K. N. Ananthapadmanabhan

Personal information
- Full name: Karumanaseri Narayanaiyer Ananthapadmanabhan
- Born: 8 September 1969 (age 57) Thiruvananthapuram, Kerala, India
- Batting: Right-handed
- Bowling: Right-arm leg break and googly

Domestic team information
- 1988/89–2004/05: Kerala
- FC debut: 22 November 1988 Kerala v Hyderabad
- Last FC: 22 December 2004 Kerala v Jammu and Kashmir
- LA debut: 10 January 1993 Indian Board President's XI v Bombay
- Last LA: 11 December 2002 Kerala v Hyderabad

Umpiring information
- ODIs umpired: 10 (2021–2026)
- T20Is umpired: 28 (2021–2026)
- WTests umpired: 1 (2023)
- WODIs umpired: 7 (2010–2024)
- WT20Is umpired: 7 (2012–2018)

Career statistics
| Competition | First-class | List A |
| Matches | 105 | 54 |
| Runs scored | 2,891 | 493 |
| Batting average | 21.90 | 14.93 |
| 100s/50s | 3/8 | 0/0 |
| Top score | 200 | 42 |
| Balls bowled | 21,573 | 2,435 |
| Wickets | 344 | 87 |
| Bowling average | 27.54 | 19.31 |
| 5 wickets in innings | 25 | 2 |
| 10 wickets in match | 5 | 0 |
| Best bowling | 8/57 | 5/38 |
| Catches/stumpings | 69/— | 21/— |
- Source: ESPNcricinfo, 17 March 2023

= K. N. Ananthapadmanabhan =

Indian cricketer and umpire (born 1969)

Karumanaseri Narayanaiyer Ananthapadmanabhan (born 8 September 1969) is an Indian cricket umpire and former first-class cricketer from the state of Kerala. He played for the India "A" national team in international cricket and for South Zone and Kerala in Indian domestic cricket. He is a former captain of Kerala state Ranji Trophy team. He now serves as an umpire at the first-class level and officiates in domestic cricket tournaments in India, including the Ranji Trophy and Indian Premier League. In August 2020, Ananthapadmanabhan was promoted to the International Panel of ICC Umpires.

== Playing career ==
Ananthapadmanabhan represented his state team Kerala and the South Zone in first-class and List A cricket in India. He also represent India "A" team in international cricket. He was a right-arm leg spin bowler and was efficient in bowling leg break and googly. In his first-class career, Ananthapadmanabhan took 344 wickets from the 105 matches he played. He also scored three hundreds, including a double century and thus played the role of an able all-rounder for his team. Ananthapadmanabhan enjoyed a very successful first-class career but could not go on to represent the national team India at the Test or ODI level, largely because his career coincided with the Indian leg spinner Anil Kumble. KN Anathapadamanabhan's miserable tale is one of the untold stories of Indian cricket.

== Umpiring career ==
Ananthapadmanabhan is now an umpire and has been officiating in major domestic tournaments in India since 2008. During the 2015–16 Ranji Trophy, he stood in the 2nd semi-final between Madhya Pradesh and Mumbai at Cuttack from 13 to 17 February 2016. During the 2016–17 Ranji Trophy, he officiated in the 2nd semi-final between Gujarat and Jharkhand at Nagpur from 1–5 January 2017. He also stood in matches in the 2016 and 2017 editions of Indian Premier League.

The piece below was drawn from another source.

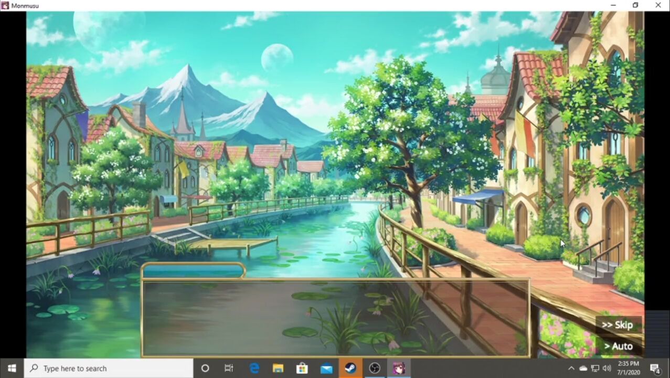Open the volume control speaker icon
Viewport: 670px width, 378px height.
(607, 368)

In August 2020 he was elevated to the ICC panel of international umpires. He stood in his first Twenty20 International (T20I) match, between India and England on 12 March 2021. He stood in his first One Day International (ODI) match, also between India and England, on 23 March 2021.

In January 2024, he was named as one of the sixteen match officials for 2024 Under-19 Cricket World Cup.